_About this exercise_
Once the line with "Click the warning icon on 'Maybe an issue.'" is found in the entries below, repeat that line and every one after it exactly, ending at the last.

_Provided material_
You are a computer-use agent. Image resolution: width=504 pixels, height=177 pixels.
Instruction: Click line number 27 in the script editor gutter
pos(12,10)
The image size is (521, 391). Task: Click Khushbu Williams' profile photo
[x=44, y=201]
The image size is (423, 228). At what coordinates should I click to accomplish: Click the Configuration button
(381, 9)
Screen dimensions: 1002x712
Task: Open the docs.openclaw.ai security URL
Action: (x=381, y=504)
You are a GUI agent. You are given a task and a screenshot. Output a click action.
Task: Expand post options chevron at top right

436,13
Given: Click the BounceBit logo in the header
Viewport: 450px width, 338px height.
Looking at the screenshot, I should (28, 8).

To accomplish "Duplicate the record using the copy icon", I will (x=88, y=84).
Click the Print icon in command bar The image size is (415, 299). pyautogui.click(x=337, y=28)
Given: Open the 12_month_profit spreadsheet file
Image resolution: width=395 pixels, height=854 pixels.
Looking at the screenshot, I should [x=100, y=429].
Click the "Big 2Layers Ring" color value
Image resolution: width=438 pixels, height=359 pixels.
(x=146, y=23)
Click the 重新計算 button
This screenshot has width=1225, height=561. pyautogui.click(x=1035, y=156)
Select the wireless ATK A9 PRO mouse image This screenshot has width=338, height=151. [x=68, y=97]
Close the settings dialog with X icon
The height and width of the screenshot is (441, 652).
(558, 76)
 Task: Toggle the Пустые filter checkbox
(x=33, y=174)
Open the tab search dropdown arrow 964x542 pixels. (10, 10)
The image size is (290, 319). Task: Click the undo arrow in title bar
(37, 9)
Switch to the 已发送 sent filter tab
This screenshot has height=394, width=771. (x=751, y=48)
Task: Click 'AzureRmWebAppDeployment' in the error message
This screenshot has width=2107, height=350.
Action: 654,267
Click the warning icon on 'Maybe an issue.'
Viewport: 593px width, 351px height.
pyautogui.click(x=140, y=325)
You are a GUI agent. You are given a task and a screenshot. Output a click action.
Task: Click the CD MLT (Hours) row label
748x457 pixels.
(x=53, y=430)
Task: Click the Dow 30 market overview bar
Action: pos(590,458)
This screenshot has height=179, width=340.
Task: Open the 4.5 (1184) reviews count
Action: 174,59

_Written answer_
Click the warning icon on 'Maybe an issue.'
Viewport: 593px width, 351px height.
pyautogui.click(x=140, y=325)
You are a GUI agent. You are given a task and a screenshot. Output a click action.
Task: Click the CD MLT (Hours) row label
748x457 pixels.
(x=53, y=430)
Task: Click the Dow 30 market overview bar
Action: pos(590,458)
This screenshot has height=179, width=340.
Task: Open the 4.5 (1184) reviews count
Action: 174,59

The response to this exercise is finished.